At 22 hours post ingestion (when the author returned to duty) the patient was reviewed and found to be as described above. She had little recollection of the events the previous evening. She was unclear as to the number of tablets taken, but suggested 18 to 20 which equates to 1000 mg or only 9 mg/kg.
Discussion points:
Unlike previous experiences of the author and others; in this case of suspected isolated TCA OD (with minimal EtOH) the administration of 20% Intralipid appeared to have little effect on the patient’s GCS and as such we were unable to avert an intubation. Why this case differs from the others is difficult to say. Perhaps the 1.5 ml/Kg initial bolus was insufficient given the amount of TCA taken (potentially up to 30mg/Kg). Intuitively, if the mechanism of action of Intralipid is in fact as a ‘lipid sink’ then it is not unreasonable to consider the idea that doses need to be tailored not only to weight, but also quantity of drug ingested.

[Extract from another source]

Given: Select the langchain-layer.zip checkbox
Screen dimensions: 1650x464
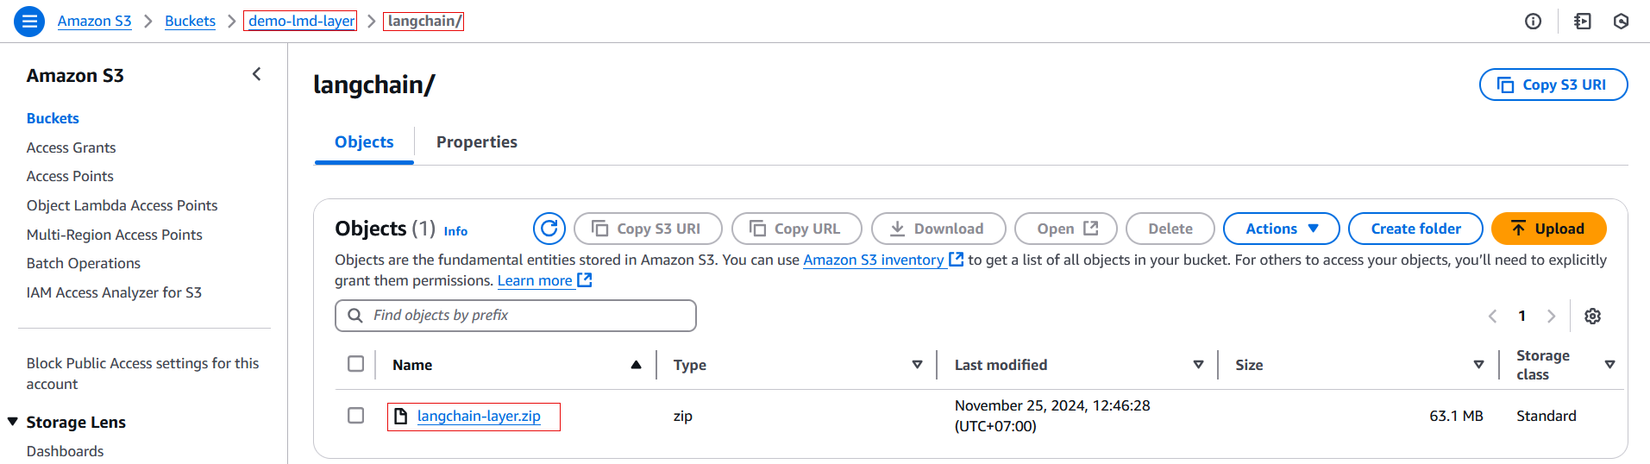Looking at the screenshot, I should click(x=356, y=415).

Although we were unable to improve the patient’s GCS, it is notable that despite what may have been a quite significant overdose, the patient remained remarkably haemodynamically stable with an immediate correction of tachycardia and no fall of BP even on induction with propofol.
Whether the QTc normalised as a result of the second bolus of intra-lipid or the more standard interventions such as fluid resuscitation, maintenance of normocapnia and correction of acidosis is difficult to say. The QRS duration did however respond fairly quickly to the first dose Intralipid, when the acidosis was still deteriorating.
The return of acidosis and tachycardia at 7 hours post Intralipid as described is curious. Could this be as a result of metabolism of the lipid sink and return of active TCA to the plasma or can it be described more simply by changes in general ITU management such as sedation being too light whilst intubated, sub-optimal ventilation and inadequate fluid resuscitation; or perhaps a combination of the two.
It has been noted that there seems to be a plethora of positive outcome cases on the lipid registry. Here is an example of a case where no significant response in GCS was obtained, and there was only a hint that the intralipid may have aided in the maintenance of haemodynamic stability.